Furore over £1.5bn police outsourcing05 March 2012
The Home Office came under pressure on Sunday to defend the effects of its policing cuts after it emerged that two police forces were proposing to hand over sensitive operational duties to a private contractor to help meet savings targets.
Keith Vaz, who chairs the home affairs select committee, has written to Theresa May, home secretary, to ask her how companies involved in police work will be held to account in the event of more cash-strapped forces turning to private contractors.
The issue was highlighted by a joint call for bids issued by West Midlands and Surrey police forces, which are planning a £1.5bn contract to deliver services such as having a role in criminal investigations, patrolling the streets and helping to detain crime suspects.
The contract note – which lists proposed changes only – goes well beyond the administrative functions carried out for various forces by companies such as Cap Gemini, IBM and Steria, and into traditionally no-go areas of operational policing.
Yvette Cooper, shadow home secretary, said she feared that in a drive to meet the government’s 20 per cent cuts to central police funding, chief constables had been pressed to “cross a line”, allowing private involvement in core public policing activity.
“Victims need to be confident that decisions on whether to investigate crimes or pursue particular criminals are made according to the public interest, not the private interest of a company,” said Ms Cooper. “And the public need to be confident that public streets are being patrolled in the interests of the community, not the company.”
The Police Federation, which represents rank-and-file officers in England and Wales, is even more concerned about the potential changes.
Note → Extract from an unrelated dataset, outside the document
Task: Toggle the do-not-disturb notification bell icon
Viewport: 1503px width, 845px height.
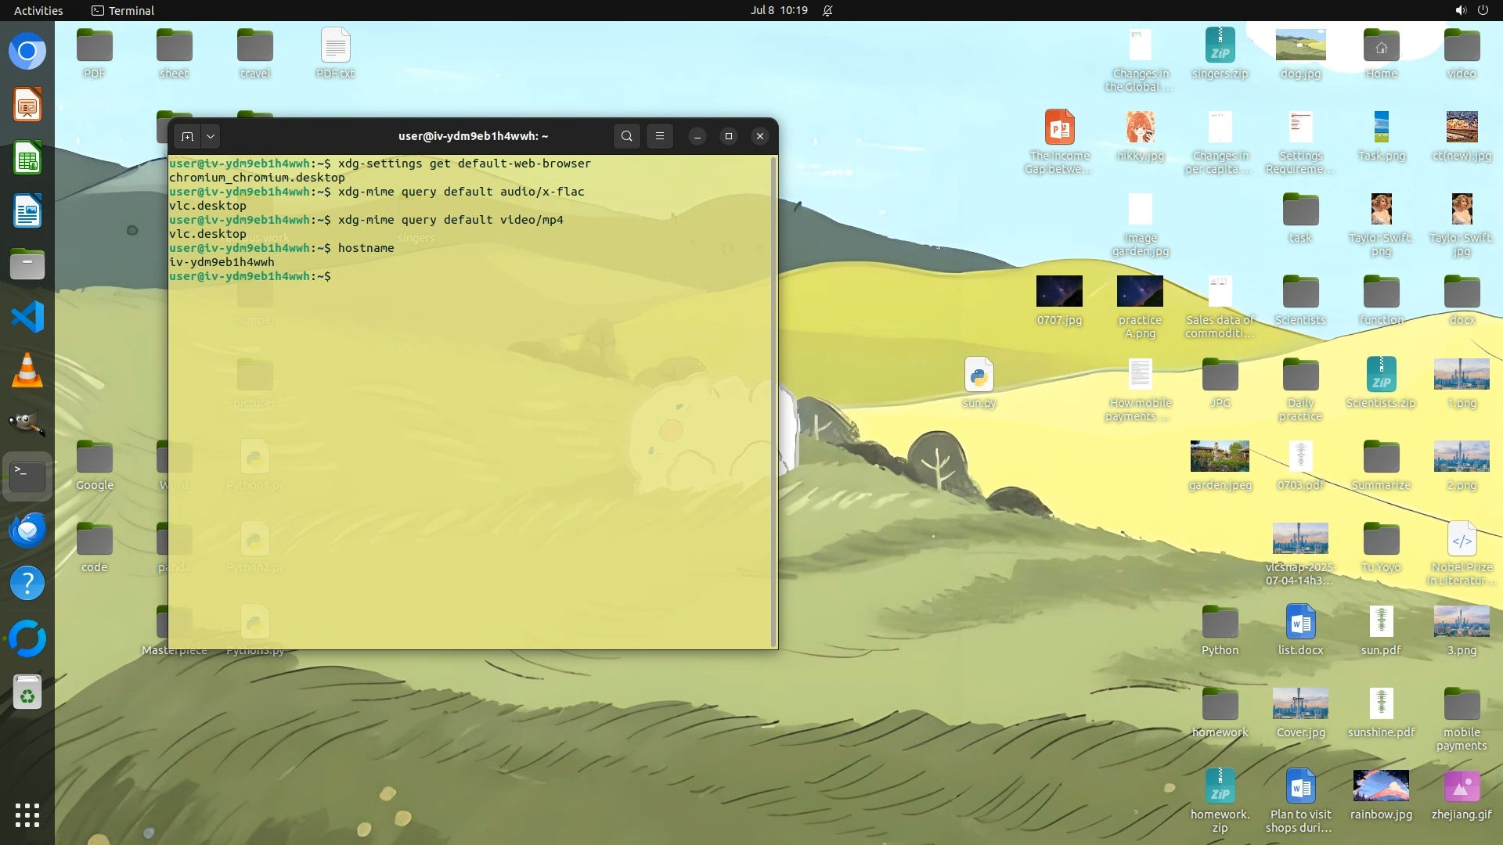Action: point(827,10)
Simon Reed, the federation’s vice-chairman, believes the Home Office – which is pushing through the budget cuts – is fixed on the view that the public sector on its own cannot work, and that a public-private partnership is necessarily more efficient.
“Anything you make cheaper will be more efficient – the question is, will it be more effective?” said Mr Reed. “In the end, there are roles that the state must do, whatever the cost, and policing is one of them.”
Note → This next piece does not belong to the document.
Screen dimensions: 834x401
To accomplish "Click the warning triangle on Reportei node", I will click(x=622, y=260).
Others argue that the country’s 43 forces have existed for too long with financial inefficiencies, and are in need of expert overhaul.
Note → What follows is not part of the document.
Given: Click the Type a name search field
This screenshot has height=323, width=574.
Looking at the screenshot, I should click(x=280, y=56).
Mark Reckless, a Conservative MP and former member of Kent police authority, told the Financial Times: “What strikes me is how conservative with a small ‘c’ policing has been, and how little innovation there is.
“Outsourcing a criminal investigation or a custody duty is not distasteful.”
Mr Reckless, who is also a member of the home affairs committee, added that the introduction of directly-elected police commissioners – central to the coalition’s policing policy – would help to ensure that decisions on how and where to bring in the private sector would be made with full accountability.
“One of the best outcomes of moving towards elected crime commissioners is that they will be able to make a judgment about what the public will be prepared to accept and what is appropriate,” he said. “By comparison, police authorities are relatively weak and diffuse and find it harder to make these decisions.”
The security company G4S recently signed a £200m contract to staff and build a police station in Lincolnshire, a deal that was the forerunner for the West Midlands and Surrey plans.
John Shaw, the company’s managing director for policing services, said that even potentially controversial proposals in the West Midlands contract note – such as companies providing staff to protect crime scenes – would save forces money by freeing officers from basic jobs.
“Would you rather have a £35,000-a-year police officer doing this or would you prefer someone else whose job it is to do man-guarding?” he asked.
Will Tanner, a police and criminal justice researcher at Reform, a centre-right think-tank, argued that this sort of private sector involvement was a sign of long-overdue innovation in policing.
“It just shows that when you apply financial pressures to a service, it gives them impetus in quite a concentrated way and you bring about new thinking,” he said.
“We’ve got the best police force in the world, so we should be trying to follow that success and make it even better.”